気分は基礎医学
輪島ライ
プロローグ
1 気分は崖っぷち
3000万円というのがどれぐらいの金額かを実感して生きられる人は多くないし、僕自身も普段は昼食に使うお金ぐらいしか計算していない。
学生食堂の500円の定食なら6万回、大学近くの1000円のラーメン(ライス付き)なら3万回食べられる! とか考えても何一つ有意義なことはない。
この3000万円から高くて4500万円、安くて2000万円ぐらいの金額を常日頃から脳内に留めて生活している人々が日本には存在していて、具体的にはどういう人々かというと、
「ええっ、来年からの学費払えないってどういうこと!?」
『ごめんねえ、大体お父さんが悪いの』
「2回生から卒業までだから、あと2500万はかかるぞ……」
『留年しなければね♪』
「冗談言ってる場合かっ!」
私立大学の医学部医学科に通っている学生と、その保護者である。
医学部受験ブームの昨今、二年間も浪人して入学した
長いようで短かった1回生の日々が終わり、進級が無事決まった翌日の午後。
僕は実家の母からの電話に驚愕していた。
愛媛県松山市で皮膚科のクリニックを開業していた父は3か月前に心筋梗塞で急逝し、その時は僕も大学を忌引で欠席して実家に戻った。
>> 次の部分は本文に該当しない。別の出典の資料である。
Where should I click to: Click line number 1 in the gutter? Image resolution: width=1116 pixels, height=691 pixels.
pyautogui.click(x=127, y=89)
葬式や相続の手続きは無事に終わり、生命保険金のおかげで残された母と僕が暮らしていくのに不都合はないと聞かされていたのだが……
『私だってお父さんが愛人の事業の連帯保証人になってるとは思わなかったもん』
「そりゃそうだけど、相手に賠償金払わせるとかできないの?」
『音信不通で、借金取りにも警察にも何もできないらしいわよ。とりあえずお父さんのお墓は取り壊して貰うことにしたわ』
これである。
母は薬剤師として地元の薬局で働いているし、生命保険金のほとんど全額をつぎ込む形で父の借金は返済できたが、母の収入だけではとても私立医大には通い続けられない。
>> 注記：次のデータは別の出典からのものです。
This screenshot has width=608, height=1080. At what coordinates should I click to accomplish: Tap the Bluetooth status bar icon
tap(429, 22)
「お金がないって言っても、3月中には学費払わないと退学だよ!」
『そこが問題なのよねー。何とかならない?』
「奨学金とか学資ローンはあるだろうけど、今の今まで調べたことないよ……」
『流石に退学は困るから、ちょっと教務課の人に聞いてみてくれない? 私も色々調べてみるし』
あっけらかんとした態度はともかく母のアドバイスはもっともだったので、僕は即座にワンルームマンションの下宿から大学に向かい教務課の事務室へと走った。